Although, Mansfield’s film career was short-lived, she had several box office successes. She won the Theatre World Award, a Golden Globe and a Golden Laurel. She remained a popular celebrity despite the demands for Blonde Bombshell decline in the sixties.

In her later career she continued to attract large crowds in foreign countries and in lucrative and successful nightclub tours. Mansfield had been a Playboy Playmate of the Month and appeared in the magazine several additional times. She died in an automobile accident at age 34.

Mansfield acted on stage and appeared in a prominent role in the Broadway production of George Axelrod’s comedy Will Success Spoil Rock Hunter? Wherein The New York Times described the “commendable abandon” of her scantily clad rendition of Rita Marlowe in the play, “a platinum-pated movie siren” with the wavy contours of Marilyn Monroe. Mansfield tour 16 countries in Europe for the 20th Century Fox. She also appeared in stage productions of Gentlemen Prefer Blondes and Bus Stop, which were well reviewed and co-starred Hargitay.

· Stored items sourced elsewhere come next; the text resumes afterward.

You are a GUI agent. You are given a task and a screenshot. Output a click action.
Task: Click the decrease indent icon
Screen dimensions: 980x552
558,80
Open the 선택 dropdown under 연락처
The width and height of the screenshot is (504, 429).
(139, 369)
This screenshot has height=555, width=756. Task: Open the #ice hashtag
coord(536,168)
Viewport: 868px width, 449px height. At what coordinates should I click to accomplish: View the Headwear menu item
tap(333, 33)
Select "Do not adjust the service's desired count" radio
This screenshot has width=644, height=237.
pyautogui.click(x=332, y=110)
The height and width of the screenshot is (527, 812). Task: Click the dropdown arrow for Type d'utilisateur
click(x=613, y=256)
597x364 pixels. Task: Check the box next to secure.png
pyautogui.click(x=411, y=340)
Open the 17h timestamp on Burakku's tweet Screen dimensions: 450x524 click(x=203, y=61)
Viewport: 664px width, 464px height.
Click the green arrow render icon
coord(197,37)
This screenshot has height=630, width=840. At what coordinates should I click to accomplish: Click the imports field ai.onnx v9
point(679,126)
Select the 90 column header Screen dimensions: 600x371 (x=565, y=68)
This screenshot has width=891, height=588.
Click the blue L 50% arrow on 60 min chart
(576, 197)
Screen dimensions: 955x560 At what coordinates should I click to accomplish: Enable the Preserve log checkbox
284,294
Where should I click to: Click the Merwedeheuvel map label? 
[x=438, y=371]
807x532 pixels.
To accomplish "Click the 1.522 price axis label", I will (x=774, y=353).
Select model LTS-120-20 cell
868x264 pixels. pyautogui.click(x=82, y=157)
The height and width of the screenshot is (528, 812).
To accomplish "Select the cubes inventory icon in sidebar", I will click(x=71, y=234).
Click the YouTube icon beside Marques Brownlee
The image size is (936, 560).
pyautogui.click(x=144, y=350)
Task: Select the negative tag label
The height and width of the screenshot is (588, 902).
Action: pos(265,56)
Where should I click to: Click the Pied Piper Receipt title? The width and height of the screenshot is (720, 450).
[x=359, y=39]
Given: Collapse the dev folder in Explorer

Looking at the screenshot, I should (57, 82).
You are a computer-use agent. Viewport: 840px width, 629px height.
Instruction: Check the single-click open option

Mansfield was dissatisfied with her film roles when Hargitay and her were headlined at the Dunes in Las Vegas in an act called The House of Love, for which the actress earned $35,000 a week. It proved to be such a hit that she extended her stay, and 20th Century Fox Records subsequently recorded the show for an album called Jayne Mansfield Busts Up Las Vegas, in 1962. Because of her huge success she still commanded a salary of $8,000-$25,000 per week for her nightclub act. She traveled all over the world with it. In 1967, the year she died, Mansfield’s time was split between nightclub performances and the production of her last film, Single Room Furnished, a low-budget production directed by then-husband Matt Cimber.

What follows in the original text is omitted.